> Assignment
Lines from the one containing "Task: Click the Round column header" through the final line of the entries below: reproduce them exactly, all of them and only them.

[Saved entries]
#####
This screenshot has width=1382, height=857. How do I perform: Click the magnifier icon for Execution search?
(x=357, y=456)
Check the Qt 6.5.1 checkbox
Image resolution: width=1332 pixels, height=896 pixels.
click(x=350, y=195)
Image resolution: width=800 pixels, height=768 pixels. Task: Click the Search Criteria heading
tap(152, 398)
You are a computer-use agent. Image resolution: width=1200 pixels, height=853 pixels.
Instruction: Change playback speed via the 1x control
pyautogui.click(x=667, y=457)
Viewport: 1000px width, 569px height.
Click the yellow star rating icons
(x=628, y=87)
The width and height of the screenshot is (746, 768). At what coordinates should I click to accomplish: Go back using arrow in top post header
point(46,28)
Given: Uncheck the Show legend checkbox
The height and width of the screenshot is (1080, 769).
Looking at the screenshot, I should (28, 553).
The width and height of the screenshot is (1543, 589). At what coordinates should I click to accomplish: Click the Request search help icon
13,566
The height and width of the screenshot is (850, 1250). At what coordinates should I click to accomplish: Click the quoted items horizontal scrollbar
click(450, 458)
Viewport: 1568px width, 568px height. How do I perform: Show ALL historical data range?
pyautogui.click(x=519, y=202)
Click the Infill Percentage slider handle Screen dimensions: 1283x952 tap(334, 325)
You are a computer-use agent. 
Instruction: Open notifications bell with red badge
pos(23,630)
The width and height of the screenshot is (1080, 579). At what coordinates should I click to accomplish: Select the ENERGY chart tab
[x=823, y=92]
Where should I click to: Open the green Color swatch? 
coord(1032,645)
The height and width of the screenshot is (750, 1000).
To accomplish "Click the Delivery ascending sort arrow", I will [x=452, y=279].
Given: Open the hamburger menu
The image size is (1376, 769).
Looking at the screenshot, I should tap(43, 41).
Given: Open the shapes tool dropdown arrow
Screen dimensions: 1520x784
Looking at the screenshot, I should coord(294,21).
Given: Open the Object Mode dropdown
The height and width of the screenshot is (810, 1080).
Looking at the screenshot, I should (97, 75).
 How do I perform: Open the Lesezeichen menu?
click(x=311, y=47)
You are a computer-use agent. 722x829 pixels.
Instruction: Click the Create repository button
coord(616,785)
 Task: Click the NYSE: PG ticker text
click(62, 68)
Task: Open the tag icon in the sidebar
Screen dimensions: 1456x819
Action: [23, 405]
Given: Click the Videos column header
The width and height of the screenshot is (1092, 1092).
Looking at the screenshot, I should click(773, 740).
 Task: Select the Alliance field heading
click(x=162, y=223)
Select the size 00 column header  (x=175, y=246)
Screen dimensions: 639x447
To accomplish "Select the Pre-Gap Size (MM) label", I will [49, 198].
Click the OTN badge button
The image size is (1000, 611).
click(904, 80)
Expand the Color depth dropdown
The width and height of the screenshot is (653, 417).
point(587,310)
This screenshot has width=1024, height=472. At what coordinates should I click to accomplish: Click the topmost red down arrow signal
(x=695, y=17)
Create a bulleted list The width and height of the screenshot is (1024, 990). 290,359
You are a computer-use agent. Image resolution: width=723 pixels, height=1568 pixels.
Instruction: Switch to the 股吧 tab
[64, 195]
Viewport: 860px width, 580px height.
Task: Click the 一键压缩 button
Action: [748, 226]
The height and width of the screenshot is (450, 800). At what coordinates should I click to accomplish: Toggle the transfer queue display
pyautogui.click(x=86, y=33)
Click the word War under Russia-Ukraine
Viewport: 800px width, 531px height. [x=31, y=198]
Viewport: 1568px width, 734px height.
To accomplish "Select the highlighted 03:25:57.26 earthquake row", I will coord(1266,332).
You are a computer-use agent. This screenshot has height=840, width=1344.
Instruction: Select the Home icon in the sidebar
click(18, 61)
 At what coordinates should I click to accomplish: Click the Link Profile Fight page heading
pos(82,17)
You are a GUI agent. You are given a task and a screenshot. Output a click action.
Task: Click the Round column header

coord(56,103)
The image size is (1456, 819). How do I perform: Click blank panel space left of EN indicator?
#####
> Written reply
Task: Click the Round column header

coord(56,103)
The image size is (1456, 819). How do I perform: Click blank panel space left of EN indicator?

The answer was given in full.